(Beginning of Exercise data)
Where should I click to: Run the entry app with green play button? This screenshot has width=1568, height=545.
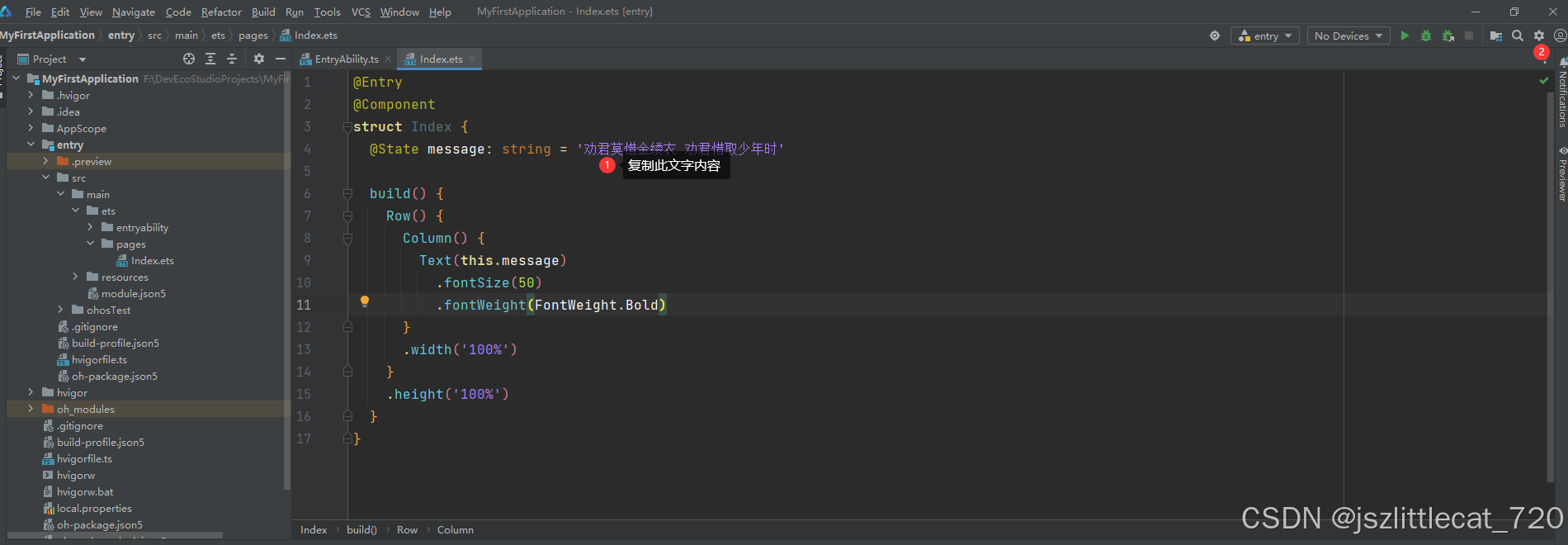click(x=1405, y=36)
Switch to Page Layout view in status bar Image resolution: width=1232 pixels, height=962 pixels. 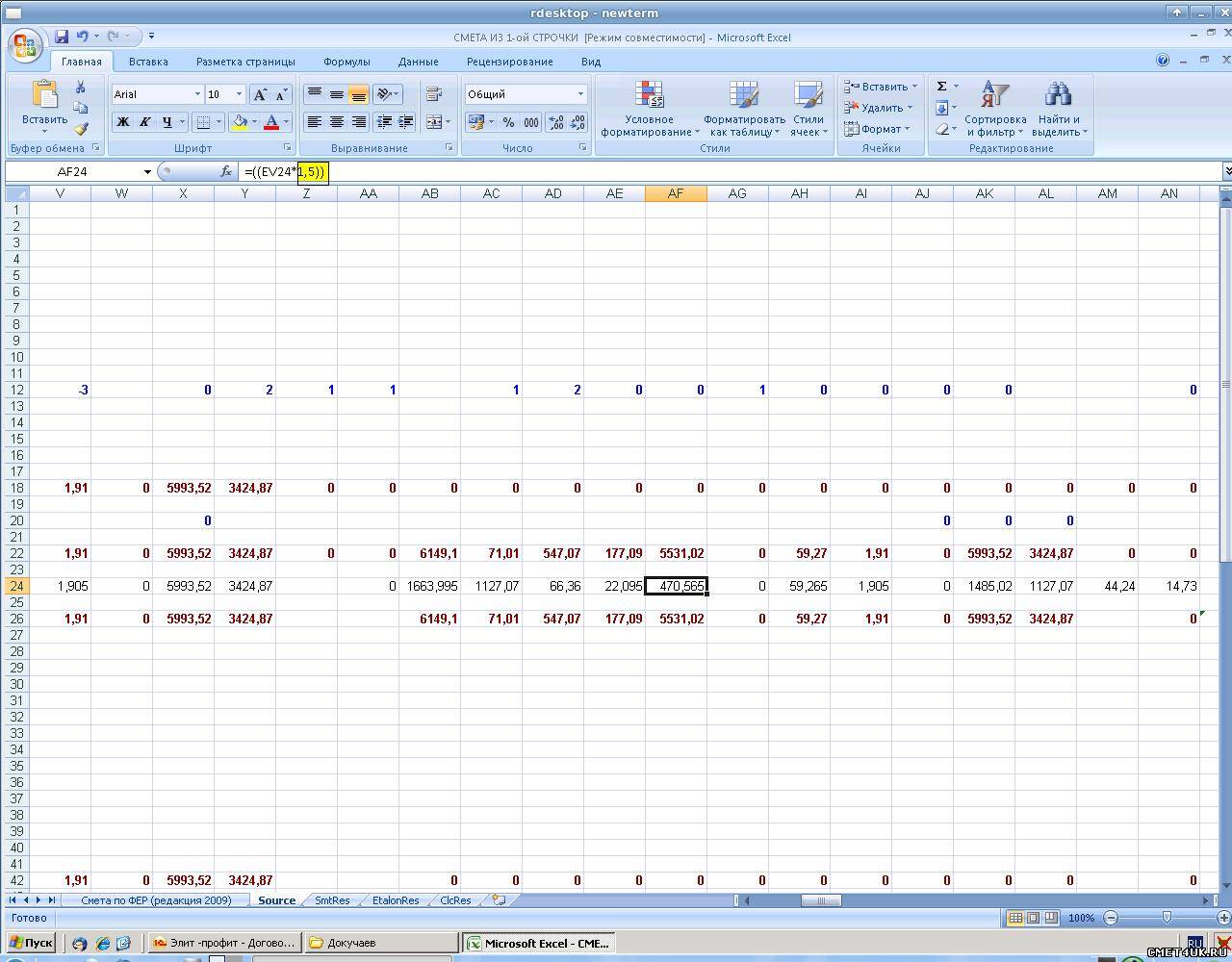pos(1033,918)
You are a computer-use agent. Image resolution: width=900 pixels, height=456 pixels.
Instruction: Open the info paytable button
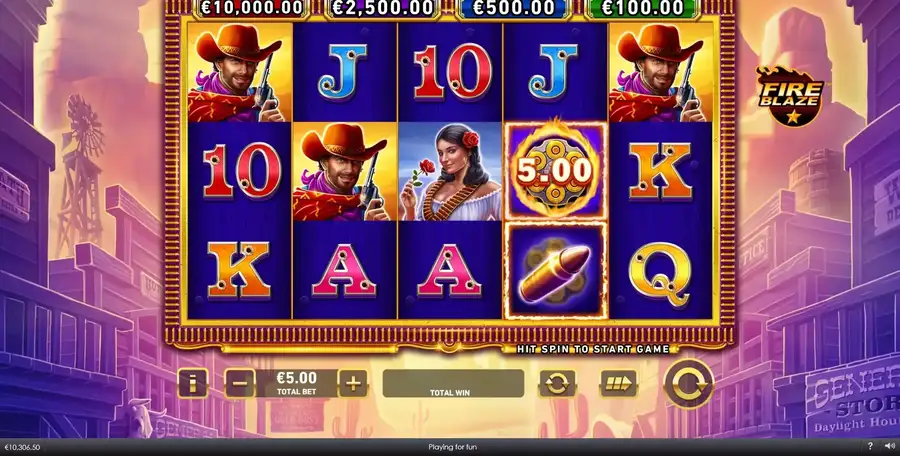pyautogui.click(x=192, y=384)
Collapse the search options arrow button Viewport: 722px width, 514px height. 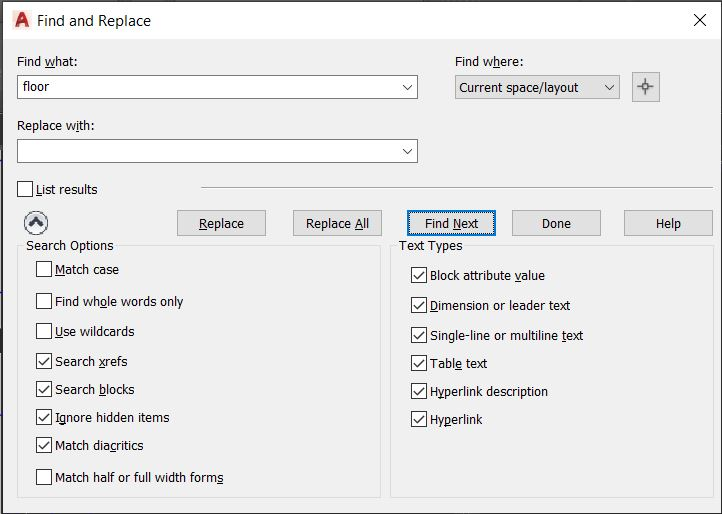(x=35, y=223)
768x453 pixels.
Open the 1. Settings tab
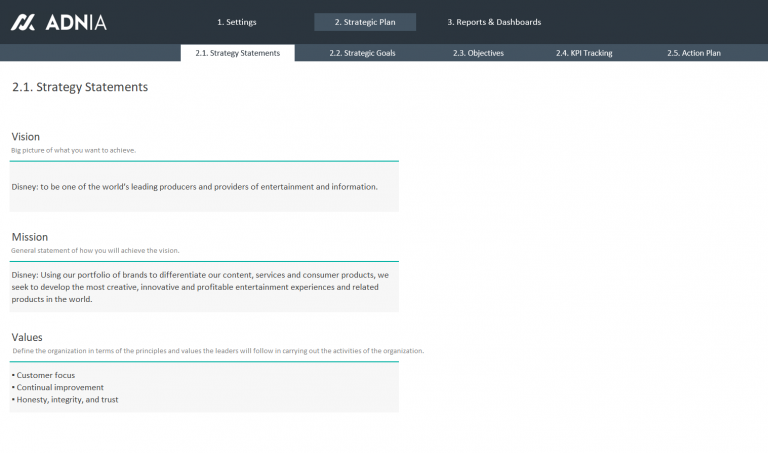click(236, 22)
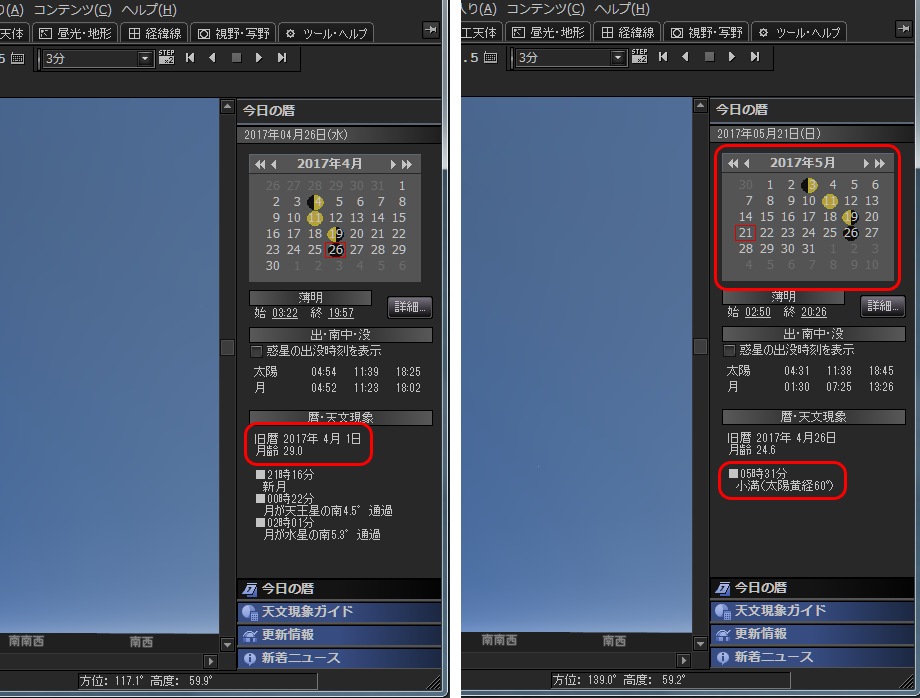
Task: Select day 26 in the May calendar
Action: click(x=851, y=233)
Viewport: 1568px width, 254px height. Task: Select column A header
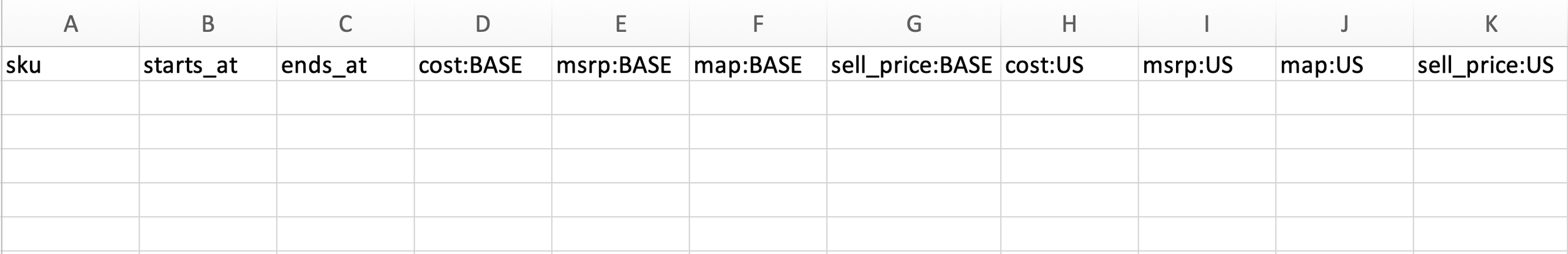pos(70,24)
(End of Exercise data)
**Task statement:**
Once you reach the line containing "Viewport: 1568px width, 254px", print it and every line after it exactly, through the end of the entries, without any pictures.

**Response below:**
Viewport: 1568px width, 254px height. Task: Select column A header
pos(70,24)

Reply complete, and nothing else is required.